Nick smiled at her and turned back to the slide.
Albert looked apologetically at Brian and extended the violin case. “Would you mind holding this for me? I’m afraid if I fall off the slide, it might get broken. My folks’d kill me. It’s a Gretch.”
Brian took it. His face was calm and serious, but he was smiling inside. “Could I look? I used to play one of these about a thousand years ago.”
“Sure,” Albert said.
Brian’s interest had a calming effect on the boy... which was exactly what he had hoped for. He unsnapped the three catches and opened the case. The violin inside was indeed a Gretch, and not from the bottom of that prestigious line, either. Brian guessed you could buy a compact car for the amount of money this had cost.
“Beautiful,” he said, and plucked out four quick notes along the neck: My dog has fleas. They rang sweetly and beautifully. Brian closed and latched the case again. “I’ll keep it safe. Promise.”
“Thanks.” Albert stood in the doorway, took a deep breath, then let it out again. “Geronimo,” he said in a weak little voice and jumped. He tucked his hands into his armpits as he did so — protecting his
hands in any situation where physical damage was possible was so ingrained in him that it had become a reflex.
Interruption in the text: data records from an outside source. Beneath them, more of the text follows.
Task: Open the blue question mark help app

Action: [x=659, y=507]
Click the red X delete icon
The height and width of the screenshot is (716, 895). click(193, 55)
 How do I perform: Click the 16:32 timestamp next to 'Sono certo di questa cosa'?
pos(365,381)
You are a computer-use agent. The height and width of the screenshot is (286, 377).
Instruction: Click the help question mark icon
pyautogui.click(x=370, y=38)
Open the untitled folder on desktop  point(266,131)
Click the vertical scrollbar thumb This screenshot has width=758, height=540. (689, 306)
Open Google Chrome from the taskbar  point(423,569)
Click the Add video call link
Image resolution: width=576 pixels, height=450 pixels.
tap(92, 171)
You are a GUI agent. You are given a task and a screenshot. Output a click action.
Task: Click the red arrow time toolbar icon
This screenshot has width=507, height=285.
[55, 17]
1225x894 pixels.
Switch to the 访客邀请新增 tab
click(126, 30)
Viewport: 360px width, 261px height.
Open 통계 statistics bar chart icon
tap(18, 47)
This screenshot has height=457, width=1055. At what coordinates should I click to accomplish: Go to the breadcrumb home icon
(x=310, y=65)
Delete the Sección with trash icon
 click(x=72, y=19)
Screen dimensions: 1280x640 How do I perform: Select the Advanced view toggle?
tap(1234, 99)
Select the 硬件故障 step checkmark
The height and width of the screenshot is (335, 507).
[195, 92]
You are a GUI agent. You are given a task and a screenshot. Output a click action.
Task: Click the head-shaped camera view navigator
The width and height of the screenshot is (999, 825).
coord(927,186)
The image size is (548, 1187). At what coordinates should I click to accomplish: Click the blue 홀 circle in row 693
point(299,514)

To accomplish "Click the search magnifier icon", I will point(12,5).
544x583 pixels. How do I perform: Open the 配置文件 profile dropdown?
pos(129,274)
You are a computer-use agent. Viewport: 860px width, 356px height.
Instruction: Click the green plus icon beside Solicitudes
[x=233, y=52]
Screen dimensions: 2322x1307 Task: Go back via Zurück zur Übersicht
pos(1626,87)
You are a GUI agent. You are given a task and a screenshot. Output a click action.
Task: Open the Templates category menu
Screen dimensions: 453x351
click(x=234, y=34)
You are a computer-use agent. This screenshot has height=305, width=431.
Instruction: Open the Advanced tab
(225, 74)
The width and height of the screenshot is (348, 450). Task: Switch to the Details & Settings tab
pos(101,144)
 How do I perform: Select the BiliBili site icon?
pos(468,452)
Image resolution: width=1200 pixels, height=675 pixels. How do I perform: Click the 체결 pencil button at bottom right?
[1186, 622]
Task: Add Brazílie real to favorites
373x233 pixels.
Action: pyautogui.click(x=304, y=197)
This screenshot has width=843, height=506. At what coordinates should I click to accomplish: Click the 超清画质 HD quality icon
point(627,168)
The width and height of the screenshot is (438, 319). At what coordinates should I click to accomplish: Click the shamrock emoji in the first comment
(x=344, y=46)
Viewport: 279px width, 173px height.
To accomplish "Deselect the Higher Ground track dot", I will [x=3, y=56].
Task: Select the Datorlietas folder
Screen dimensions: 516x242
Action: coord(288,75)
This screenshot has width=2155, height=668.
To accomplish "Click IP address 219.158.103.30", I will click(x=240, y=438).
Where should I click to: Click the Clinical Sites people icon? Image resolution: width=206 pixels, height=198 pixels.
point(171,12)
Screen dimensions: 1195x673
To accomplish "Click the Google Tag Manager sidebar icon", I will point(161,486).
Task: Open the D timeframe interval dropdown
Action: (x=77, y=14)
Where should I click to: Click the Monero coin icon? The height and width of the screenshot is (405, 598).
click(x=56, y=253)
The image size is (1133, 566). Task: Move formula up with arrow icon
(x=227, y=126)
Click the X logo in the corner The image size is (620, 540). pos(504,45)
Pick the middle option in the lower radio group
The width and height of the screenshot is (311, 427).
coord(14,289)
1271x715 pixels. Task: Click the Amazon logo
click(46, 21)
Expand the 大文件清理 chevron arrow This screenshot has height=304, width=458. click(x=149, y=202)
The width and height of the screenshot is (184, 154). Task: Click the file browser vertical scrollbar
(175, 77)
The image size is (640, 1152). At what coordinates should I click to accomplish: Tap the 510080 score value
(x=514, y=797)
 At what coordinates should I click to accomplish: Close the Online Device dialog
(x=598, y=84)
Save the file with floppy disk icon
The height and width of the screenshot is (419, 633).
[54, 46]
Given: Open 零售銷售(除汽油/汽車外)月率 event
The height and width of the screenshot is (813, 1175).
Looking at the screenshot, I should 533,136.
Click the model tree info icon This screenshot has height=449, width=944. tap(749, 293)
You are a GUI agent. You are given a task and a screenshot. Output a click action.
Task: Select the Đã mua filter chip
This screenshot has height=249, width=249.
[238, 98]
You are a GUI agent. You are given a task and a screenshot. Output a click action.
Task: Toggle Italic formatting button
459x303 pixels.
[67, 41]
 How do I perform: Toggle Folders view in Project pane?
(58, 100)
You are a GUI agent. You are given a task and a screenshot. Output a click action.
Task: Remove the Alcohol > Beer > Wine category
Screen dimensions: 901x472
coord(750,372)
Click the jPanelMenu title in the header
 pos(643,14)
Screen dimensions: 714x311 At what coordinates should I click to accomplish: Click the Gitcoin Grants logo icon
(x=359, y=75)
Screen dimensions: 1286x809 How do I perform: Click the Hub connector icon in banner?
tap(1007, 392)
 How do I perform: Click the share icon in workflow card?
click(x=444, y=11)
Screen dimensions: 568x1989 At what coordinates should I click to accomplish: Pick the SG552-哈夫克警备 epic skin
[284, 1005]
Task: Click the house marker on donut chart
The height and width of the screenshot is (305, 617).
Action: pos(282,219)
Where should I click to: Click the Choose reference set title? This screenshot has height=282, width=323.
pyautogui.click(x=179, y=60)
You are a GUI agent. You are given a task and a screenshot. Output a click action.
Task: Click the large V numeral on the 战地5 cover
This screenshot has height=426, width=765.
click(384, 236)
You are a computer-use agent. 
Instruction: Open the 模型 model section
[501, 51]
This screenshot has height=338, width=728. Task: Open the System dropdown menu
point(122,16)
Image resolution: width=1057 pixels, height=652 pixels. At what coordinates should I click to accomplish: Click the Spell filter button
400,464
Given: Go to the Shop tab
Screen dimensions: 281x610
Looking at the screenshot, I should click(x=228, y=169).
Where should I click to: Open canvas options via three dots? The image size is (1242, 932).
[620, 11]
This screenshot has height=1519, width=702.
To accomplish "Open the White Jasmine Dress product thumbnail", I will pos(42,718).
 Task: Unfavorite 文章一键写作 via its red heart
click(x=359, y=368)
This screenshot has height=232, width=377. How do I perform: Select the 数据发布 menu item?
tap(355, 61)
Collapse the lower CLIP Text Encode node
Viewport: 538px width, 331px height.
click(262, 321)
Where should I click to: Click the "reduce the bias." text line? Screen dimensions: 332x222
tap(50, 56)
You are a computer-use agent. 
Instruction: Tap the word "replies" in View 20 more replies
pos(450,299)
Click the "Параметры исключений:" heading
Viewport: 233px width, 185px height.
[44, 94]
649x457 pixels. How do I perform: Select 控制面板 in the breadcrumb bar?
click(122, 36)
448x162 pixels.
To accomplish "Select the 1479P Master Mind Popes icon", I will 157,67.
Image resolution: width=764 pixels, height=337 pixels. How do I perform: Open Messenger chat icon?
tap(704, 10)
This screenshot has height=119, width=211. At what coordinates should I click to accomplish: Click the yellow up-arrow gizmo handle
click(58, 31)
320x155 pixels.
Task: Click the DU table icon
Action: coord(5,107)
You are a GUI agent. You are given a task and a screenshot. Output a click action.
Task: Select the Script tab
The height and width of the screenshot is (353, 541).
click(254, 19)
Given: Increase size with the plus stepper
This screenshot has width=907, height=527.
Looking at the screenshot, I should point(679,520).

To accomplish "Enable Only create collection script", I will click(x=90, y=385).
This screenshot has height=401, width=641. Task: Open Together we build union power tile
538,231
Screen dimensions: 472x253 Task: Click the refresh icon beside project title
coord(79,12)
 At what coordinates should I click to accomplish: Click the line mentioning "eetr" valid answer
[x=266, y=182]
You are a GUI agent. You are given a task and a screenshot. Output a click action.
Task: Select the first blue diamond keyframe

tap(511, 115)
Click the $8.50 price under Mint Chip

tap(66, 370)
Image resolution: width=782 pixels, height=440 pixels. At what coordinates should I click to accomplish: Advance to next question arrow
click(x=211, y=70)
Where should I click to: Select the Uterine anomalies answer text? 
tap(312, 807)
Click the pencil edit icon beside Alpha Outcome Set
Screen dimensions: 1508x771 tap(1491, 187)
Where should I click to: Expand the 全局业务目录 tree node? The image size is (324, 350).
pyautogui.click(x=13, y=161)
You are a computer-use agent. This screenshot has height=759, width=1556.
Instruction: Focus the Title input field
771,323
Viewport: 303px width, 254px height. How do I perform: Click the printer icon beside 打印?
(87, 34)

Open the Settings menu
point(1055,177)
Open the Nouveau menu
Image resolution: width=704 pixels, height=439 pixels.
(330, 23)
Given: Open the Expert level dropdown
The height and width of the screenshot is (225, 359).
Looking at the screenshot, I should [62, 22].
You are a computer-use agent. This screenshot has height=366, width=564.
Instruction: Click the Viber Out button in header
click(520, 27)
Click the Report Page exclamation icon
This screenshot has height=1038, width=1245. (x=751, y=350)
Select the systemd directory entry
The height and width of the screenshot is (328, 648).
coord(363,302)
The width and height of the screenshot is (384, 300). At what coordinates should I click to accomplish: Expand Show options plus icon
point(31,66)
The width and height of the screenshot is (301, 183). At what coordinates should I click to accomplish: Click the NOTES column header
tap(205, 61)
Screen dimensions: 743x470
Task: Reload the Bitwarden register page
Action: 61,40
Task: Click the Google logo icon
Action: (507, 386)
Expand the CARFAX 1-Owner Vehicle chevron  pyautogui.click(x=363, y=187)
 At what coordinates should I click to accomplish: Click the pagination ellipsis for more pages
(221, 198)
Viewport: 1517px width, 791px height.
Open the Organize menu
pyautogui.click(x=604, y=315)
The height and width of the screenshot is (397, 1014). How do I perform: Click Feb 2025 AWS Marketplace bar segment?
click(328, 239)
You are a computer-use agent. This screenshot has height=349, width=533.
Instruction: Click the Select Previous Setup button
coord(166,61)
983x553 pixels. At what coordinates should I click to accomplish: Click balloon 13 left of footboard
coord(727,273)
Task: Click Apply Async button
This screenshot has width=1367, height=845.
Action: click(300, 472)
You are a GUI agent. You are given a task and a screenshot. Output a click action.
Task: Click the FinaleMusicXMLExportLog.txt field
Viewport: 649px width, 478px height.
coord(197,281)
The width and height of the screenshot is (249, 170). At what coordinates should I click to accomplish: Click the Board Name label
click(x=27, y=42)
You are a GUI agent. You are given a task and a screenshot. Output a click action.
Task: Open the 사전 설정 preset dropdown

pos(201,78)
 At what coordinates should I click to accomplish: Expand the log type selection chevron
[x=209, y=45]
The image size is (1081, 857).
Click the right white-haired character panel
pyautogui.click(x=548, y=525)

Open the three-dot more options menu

He seat-dropped onto the slide and shot neatly to the bottom.
“Well done!” Nick said.
“Nothing to it,” Ace Kaussner drawled, stepped off, and then nearly tripped over his own feet.
“Albert!” Brian called down. “Catch!” He leaned out, placed the violin case on the center of the slide, and let it go. Albert caught it easily five feet from the bottom, tucked it under his arm, and stood back.
Jenkins shut his eyes as he leaped and came down aslant on one scrawny buttock. Nick stepped nimbly to the left side of the slide and caught the writer just as he fell off, saving him a nasty tumble to the concrete.
“Thank you, young man.”
“Don’t mention it, matey.”
Gaffney followed; so did the bald man. Then Laurel and Dinah Bellman stood in the hatchway.
“I’m scared,” Dinah said in a thin, wavery voice.
“You’ll be fine, honey,” Brian said. “You don’t even have to jump.” He put his hands on Dinah’s shoulders and turned her so she was facing him with her back to the slide. “Give me your hands and I’ll lower you onto the slide.”
But Dinah put them behind her back. “Not you. I want Laurel to do it.”
Brian looked at the youngish woman with the dark hair. “Would you?”
“Yes,” she said. “If you tell me what to do.”
“Dinah already knows. Lower her onto the slide by her hands. When she’s lying on her tummy with her feet pointed straight, she can shoot right down.”
Dinah’s hands were cold in Laurel’s. “I’m scared,” she repeated.
“Honey, it’ll be just like going down a playground slide,” Brian said. “The man with the English accent is waiting at the bottom to catch you. He’s got his hands up just like a catcher in a baseball game.” Not, he reflected, that Dinah would know what that looked like.